NM: Trio Da Paz came before everything else. The music scene started to talk about us and musicians, promoters and managers loved the way we were playing. When Romero, Duduka and myself, play we still sound fresh today as when we started 33 ago!

Soon, we will be recording another CD,  planning on its release towards the end of the year. We keep the trio going because we love to play together and that is why the trio is still a success today and I believe this is going to be forever!

AR: This coming April you will be leading the faculty for the Samba Meets Jazz workshop in Palermo Italy. The workshop offers a 5-day vocal and instrumental workshop for adults of all levels and musical backgrounds. What can participants expect to get out of this workshop?

NM: Samba Meets Jazz has the power of attracting music students from different cultures, countries that don’t play Brazilian, Afro Cuban or Jazz and they come to us very hungry to learn. I love the positive energy, so that is very special to me. Our music program is, in a nice way, intense, offering classes in harmony, Jazz improvisation and ensembles classes.

We focus on Brazilian music plus rhythms from different regions of Brazil where the students have the opportunity to test their skills, this program is not only for instrumentalists but also for vocalists.

AR: Can you tell us a little about the rest of the Faculty that will take part in the workshop?

NM: In Palermo this year we will have two great teachers, Dominique Eade and Dave Stryker. Dominique is a master vocal teacher from Massachusetts New England Conservatory she has a deep understanding of vocal technique, and her classes about scatting and jazz repertory are just amazing. She has been working with us since 2016 in our summer SMJ workshops in the USA.

Guitarist Dave Stryker is another incredible teacher, he will go over improvisation, ensemble classes, voices and chordal techniques!
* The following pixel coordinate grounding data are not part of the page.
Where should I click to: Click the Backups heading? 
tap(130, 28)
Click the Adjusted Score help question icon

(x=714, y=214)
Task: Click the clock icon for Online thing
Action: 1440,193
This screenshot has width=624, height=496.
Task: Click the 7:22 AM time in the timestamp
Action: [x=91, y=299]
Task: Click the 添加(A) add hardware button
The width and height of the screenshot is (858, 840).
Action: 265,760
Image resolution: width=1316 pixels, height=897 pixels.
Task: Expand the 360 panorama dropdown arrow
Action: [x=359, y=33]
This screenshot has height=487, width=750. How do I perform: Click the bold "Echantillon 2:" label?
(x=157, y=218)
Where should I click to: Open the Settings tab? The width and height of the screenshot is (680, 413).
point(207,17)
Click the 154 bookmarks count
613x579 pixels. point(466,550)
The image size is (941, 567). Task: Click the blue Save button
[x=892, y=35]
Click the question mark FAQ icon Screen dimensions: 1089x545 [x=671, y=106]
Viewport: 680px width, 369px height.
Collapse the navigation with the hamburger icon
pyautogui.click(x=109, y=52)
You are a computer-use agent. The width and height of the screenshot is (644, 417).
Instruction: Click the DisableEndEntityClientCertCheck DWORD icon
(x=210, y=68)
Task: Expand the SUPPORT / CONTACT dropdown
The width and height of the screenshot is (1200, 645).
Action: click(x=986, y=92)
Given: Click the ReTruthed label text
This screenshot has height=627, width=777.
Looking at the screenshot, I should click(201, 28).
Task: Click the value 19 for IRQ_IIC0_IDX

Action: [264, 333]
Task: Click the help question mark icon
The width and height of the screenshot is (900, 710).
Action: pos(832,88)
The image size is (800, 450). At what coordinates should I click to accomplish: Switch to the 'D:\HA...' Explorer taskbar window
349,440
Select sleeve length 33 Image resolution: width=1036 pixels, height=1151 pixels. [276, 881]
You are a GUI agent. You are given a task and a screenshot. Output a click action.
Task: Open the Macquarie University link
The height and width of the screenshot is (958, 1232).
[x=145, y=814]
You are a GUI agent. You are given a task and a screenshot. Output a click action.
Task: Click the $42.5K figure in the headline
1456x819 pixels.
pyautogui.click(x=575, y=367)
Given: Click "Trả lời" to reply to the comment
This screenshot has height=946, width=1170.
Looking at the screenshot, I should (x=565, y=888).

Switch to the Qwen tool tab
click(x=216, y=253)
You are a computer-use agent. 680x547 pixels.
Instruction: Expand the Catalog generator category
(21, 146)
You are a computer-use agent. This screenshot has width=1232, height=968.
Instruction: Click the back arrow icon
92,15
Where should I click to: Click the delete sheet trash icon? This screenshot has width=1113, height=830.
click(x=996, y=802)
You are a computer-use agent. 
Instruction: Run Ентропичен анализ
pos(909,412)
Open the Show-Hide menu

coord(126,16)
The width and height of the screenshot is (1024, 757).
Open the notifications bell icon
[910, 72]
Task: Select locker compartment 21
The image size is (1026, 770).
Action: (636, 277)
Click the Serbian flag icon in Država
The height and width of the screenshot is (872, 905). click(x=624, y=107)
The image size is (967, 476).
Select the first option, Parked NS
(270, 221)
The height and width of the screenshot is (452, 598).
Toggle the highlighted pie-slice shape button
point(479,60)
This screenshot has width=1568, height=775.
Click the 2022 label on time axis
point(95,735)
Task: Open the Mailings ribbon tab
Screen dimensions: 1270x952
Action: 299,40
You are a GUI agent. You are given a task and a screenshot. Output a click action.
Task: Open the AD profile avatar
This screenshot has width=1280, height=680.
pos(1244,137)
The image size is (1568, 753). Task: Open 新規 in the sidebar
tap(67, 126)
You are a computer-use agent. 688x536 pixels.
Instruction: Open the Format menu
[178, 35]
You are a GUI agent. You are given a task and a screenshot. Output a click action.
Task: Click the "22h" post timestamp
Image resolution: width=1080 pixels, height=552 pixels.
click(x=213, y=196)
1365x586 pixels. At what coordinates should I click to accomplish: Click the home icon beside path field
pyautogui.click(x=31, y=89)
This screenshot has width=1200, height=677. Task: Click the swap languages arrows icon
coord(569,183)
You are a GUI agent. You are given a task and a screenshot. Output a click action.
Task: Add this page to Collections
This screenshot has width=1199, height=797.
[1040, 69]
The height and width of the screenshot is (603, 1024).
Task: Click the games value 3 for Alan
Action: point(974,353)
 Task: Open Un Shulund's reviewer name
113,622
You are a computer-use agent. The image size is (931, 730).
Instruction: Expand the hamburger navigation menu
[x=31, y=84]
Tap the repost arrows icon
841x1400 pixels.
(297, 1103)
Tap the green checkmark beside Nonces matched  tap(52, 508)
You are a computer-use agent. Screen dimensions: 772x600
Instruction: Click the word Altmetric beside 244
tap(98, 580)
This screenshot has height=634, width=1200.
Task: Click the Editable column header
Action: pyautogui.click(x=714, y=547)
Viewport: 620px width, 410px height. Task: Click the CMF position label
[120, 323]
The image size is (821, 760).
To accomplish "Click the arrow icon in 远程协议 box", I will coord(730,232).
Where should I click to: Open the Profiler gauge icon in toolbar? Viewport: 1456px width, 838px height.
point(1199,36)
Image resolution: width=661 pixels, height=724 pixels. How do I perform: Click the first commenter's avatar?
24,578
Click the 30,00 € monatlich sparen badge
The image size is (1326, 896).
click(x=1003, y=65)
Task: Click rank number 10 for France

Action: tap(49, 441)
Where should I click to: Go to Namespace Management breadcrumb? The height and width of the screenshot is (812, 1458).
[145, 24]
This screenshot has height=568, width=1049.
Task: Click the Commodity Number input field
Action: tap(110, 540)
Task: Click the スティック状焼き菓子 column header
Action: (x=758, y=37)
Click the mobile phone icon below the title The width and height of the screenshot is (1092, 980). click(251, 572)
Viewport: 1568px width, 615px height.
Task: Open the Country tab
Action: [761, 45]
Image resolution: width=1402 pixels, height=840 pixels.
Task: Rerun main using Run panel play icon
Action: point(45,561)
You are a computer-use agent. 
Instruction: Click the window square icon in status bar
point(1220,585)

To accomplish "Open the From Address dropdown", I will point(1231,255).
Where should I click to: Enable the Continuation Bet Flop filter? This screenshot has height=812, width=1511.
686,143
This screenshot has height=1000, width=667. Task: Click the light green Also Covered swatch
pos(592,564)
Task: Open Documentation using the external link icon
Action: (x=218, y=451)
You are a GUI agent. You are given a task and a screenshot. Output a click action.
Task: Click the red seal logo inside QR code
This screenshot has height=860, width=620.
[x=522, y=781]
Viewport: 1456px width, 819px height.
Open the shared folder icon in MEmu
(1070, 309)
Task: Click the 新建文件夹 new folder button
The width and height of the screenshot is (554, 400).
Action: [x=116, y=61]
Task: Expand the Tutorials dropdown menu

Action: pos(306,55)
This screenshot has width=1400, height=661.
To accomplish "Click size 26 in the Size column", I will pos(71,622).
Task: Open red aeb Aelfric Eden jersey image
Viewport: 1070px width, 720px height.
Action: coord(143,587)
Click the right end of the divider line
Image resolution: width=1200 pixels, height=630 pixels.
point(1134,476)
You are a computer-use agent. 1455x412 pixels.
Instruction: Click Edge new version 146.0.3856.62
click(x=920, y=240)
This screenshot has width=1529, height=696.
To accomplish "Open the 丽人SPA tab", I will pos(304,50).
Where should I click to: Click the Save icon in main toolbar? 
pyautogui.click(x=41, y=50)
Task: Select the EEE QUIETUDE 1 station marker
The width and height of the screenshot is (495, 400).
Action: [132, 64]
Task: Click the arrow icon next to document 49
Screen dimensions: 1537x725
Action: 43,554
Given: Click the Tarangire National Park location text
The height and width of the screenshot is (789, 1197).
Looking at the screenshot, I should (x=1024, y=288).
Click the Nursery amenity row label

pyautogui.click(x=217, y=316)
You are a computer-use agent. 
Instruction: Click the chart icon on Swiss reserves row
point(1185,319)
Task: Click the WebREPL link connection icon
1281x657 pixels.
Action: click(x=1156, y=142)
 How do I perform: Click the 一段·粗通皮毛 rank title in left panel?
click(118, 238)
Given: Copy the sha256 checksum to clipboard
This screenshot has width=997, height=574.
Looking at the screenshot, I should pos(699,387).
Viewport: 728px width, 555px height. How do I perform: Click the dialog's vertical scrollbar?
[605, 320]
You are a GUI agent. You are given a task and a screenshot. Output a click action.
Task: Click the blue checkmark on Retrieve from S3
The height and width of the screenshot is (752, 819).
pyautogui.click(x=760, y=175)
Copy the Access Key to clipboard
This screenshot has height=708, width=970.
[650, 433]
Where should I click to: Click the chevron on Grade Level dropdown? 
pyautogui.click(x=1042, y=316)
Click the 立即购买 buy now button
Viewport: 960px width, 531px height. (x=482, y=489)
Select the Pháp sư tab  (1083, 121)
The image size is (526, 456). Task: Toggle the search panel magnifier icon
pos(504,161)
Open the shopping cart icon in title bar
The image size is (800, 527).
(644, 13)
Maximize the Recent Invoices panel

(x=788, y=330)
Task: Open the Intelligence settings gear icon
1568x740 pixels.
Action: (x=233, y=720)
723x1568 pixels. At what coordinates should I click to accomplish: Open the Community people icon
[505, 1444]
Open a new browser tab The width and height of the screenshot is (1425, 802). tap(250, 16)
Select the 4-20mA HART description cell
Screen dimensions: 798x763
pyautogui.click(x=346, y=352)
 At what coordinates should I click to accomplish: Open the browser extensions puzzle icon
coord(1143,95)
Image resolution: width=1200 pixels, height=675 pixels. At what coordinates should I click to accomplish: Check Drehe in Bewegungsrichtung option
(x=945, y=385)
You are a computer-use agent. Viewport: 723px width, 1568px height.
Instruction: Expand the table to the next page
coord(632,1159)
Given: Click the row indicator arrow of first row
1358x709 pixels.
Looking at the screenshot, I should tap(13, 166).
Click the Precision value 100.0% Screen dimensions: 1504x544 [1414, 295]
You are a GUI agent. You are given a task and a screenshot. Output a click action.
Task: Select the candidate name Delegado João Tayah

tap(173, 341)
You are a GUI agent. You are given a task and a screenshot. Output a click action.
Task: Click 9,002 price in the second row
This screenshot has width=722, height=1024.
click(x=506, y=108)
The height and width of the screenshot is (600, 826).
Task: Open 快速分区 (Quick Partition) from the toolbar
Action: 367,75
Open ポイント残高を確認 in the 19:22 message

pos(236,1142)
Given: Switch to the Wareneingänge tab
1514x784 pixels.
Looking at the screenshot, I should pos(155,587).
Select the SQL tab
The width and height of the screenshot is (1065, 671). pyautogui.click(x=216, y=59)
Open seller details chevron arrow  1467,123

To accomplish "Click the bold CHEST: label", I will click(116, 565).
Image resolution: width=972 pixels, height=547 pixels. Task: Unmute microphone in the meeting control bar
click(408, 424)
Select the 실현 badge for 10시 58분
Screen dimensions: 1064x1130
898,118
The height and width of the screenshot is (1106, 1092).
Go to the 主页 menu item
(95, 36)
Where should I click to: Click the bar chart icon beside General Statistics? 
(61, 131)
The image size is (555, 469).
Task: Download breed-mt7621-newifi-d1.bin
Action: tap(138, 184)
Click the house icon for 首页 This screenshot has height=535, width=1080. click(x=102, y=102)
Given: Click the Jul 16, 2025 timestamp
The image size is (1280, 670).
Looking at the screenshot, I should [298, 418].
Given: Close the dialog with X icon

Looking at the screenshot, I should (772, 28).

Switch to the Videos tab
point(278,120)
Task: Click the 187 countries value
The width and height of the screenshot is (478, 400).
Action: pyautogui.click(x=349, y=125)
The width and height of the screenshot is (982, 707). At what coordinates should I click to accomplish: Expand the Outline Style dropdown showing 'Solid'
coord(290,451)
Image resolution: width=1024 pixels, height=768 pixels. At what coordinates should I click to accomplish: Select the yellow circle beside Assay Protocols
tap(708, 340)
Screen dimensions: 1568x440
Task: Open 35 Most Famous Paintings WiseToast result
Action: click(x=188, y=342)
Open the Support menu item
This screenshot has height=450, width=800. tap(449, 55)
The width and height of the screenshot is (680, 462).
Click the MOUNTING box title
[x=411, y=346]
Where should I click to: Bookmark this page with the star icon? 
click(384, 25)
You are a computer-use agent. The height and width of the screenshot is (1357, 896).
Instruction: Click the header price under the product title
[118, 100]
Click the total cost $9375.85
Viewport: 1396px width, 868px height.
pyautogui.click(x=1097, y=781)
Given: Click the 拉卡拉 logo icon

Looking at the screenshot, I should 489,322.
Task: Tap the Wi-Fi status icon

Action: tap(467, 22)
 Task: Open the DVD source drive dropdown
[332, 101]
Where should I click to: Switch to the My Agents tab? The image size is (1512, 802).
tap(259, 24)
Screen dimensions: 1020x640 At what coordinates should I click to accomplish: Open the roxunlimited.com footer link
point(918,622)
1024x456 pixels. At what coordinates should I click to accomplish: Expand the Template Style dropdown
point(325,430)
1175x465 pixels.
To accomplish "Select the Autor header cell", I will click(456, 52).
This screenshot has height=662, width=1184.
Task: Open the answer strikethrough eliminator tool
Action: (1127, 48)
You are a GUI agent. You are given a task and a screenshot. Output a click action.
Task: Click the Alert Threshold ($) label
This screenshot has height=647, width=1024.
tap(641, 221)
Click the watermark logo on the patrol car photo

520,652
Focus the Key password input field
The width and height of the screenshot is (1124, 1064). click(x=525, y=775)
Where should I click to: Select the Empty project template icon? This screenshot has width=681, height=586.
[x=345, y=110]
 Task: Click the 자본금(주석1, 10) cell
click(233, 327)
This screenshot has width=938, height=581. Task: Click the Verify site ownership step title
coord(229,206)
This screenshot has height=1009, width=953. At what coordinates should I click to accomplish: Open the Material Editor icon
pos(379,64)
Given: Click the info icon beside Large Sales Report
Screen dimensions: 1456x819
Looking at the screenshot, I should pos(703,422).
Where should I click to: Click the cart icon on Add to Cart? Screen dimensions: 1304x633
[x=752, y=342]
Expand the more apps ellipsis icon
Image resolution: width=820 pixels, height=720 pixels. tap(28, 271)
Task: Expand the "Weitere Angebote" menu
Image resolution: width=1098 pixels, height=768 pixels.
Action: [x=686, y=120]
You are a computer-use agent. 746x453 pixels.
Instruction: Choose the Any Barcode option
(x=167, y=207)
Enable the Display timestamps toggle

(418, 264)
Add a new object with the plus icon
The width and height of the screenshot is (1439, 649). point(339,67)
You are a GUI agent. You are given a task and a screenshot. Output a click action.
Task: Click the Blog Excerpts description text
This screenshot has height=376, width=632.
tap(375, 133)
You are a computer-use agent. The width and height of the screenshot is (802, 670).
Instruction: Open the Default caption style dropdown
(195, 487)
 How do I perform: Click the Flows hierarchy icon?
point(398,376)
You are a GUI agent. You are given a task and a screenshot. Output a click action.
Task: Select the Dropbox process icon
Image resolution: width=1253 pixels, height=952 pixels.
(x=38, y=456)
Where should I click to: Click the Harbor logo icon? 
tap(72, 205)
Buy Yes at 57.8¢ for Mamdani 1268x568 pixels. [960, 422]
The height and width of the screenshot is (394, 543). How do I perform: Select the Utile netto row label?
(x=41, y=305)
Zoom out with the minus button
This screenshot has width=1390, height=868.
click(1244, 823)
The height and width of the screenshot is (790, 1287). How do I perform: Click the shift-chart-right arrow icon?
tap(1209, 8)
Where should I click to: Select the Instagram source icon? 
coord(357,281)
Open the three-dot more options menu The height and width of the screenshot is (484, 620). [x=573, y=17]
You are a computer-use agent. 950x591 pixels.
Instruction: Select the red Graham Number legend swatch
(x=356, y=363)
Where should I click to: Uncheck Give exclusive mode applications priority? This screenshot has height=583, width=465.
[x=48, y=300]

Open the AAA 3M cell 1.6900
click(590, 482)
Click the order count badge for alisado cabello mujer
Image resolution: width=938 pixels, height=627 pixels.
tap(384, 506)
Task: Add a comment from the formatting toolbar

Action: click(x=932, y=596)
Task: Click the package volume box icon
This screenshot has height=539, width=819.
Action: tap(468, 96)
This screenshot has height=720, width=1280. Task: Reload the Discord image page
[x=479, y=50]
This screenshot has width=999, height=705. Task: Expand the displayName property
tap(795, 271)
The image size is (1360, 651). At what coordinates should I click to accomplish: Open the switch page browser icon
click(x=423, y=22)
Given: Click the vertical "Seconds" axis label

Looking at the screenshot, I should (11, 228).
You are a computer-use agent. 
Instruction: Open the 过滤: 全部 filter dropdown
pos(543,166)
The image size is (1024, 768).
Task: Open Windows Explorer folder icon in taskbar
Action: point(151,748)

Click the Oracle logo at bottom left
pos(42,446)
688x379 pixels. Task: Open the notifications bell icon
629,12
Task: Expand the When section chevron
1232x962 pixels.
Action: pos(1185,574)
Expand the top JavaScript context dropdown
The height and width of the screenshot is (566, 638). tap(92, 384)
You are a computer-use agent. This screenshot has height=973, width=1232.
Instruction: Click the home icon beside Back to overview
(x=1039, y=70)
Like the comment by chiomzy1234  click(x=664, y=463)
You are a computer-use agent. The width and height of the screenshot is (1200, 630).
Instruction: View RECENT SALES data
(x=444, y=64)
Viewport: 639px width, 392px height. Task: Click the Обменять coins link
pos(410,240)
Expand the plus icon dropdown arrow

I will be teaching Brazilian music, repertory, samba grooving patterns and their styles, Bossa Nova, Middle and Fast Sambas, Partido Alto, Rhythms from the North of Brazil, Bai?o, Maracatú, and we will have percussion samba ensemble as well. Again, all the program is designed to benefit both vocalists and Instrumentalists.

AR: The Samba Meets Jazz Workshops have been running for many years now. There have been editions in the USA and Brazil what was behind the move to Italy?

NM: It was in 2011 when, Alice, Luisa (my wife) and I decided to bring our SMJ to Brazil for a week program. The idea brought lots of students who were interested in learning and at the same time taking some kind of vacation. It was a success and Alice decided to incorporate the overseas program. So far we’ve done Rio de Janeiro, Paraty (4 hours from Rio) Ferrara Italy, Lisbon and now Palermo Sicily.

AR: To finish off, I’d like to ask what’s next for Nilson Matta.

NM: Well, besides our SMJ summer program in the USA I will be touring with a trio called JAZZ CONNECTION with pianist Kenny Barron and drummer Rafael Barata. I am also recording a new project with duets, trios, larger ensembles, and with guests! As well as continue doing master classes and play with my, Nilson Matta’s Brazilian Voyage Band!